## Document text:
★ ★ ★

Exploitation allows an unauthenticated, remote attacker to bypass all authentication mechanisms and obtain administrative access to the FUXA instance by minting administrator JWTs via the heartbeat refresh endpoint. With these elevated privileges, the attacker can interact with administrative APIs, including intended features designed for automation and scripting, to execute arbitrary code in the context of the FUXA service. Depending on deployment configuration and permissions, this may lead to full system compromise.
In an ICS/SCADA environment, the HMI is often one of the few assets permitted to communicate across the IT/OT DMZ. The impact of RCE potentially exposes connected ICS/SCADA environments to follow-on actions.
Patches
This issue has been patched in FUXA version 1.2.10 by addressing the failure that enabled an attacker to reach the refresh endpoint and modify the x-auth-user header.

★ ★ ★

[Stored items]
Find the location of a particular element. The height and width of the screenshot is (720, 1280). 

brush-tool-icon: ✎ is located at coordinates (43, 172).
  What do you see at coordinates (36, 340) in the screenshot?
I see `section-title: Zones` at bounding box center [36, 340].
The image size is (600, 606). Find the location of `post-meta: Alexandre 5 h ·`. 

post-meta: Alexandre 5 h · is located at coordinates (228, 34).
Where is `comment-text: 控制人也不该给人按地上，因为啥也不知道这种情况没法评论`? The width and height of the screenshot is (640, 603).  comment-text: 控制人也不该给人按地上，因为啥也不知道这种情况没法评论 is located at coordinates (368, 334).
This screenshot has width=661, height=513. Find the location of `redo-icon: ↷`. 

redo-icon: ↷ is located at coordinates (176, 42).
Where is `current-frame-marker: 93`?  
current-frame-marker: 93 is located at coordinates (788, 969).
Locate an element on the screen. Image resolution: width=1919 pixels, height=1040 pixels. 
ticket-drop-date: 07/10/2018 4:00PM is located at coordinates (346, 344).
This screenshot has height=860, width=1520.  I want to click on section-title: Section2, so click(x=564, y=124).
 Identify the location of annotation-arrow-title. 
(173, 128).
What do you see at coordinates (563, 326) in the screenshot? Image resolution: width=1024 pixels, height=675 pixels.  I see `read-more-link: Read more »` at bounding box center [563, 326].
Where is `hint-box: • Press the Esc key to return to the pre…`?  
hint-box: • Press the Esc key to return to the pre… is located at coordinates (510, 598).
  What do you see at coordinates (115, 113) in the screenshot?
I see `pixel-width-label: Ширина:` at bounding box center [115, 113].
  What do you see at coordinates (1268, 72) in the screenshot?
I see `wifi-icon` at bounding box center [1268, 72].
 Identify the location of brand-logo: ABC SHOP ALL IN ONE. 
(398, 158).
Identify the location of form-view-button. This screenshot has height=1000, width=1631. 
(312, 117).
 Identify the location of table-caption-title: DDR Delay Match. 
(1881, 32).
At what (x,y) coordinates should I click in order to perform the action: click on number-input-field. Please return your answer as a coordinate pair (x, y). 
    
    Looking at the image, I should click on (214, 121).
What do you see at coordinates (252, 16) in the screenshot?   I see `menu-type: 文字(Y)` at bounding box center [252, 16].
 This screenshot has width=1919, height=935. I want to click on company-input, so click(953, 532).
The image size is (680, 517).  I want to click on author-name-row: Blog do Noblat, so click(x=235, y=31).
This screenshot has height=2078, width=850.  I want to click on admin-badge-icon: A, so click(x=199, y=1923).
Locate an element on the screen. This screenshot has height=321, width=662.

★ ★ ★

## Tasks:
1. Condense the paragraph of the FUXA advisory that begins "Exploitation allows an unauthenticated, remote attacker" into a short bulleted list that keeps its main facts.
2. Lay out as a numbered list the stretch of the records from the line containing "What do you see at coordinates (252, 16)" through the end of the records, leaving out blank lines.

## Written answers:
1.
- An unauthenticated, remote attacker can bypass all authentication and gain administrative access to a FUXA instance by minting administrator JWTs through the heartbeat refresh endpoint.
- With those privileges, the attacker can use administrative APIs, including the automation and scripting features, to execute arbitrary code in the context of the FUXA service.
- Depending on deployment configuration and permissions, this may lead to full system compromise.

2.
1. What do you see at coordinates (252, 16) in the screenshot?   I see `menu-type: 文字(Y)` at bounding box center [252, 16].
2.  This screenshot has width=1919, height=935. I want to click on company-input, so click(953, 532).
3. The image size is (680, 517).  I want to click on author-name-row: Blog do Noblat, so click(x=235, y=31).
4. This screenshot has height=2078, width=850.  I want to click on admin-badge-icon: A, so click(x=199, y=1923).
5. Locate an element on the screen. This screenshot has height=321, width=662.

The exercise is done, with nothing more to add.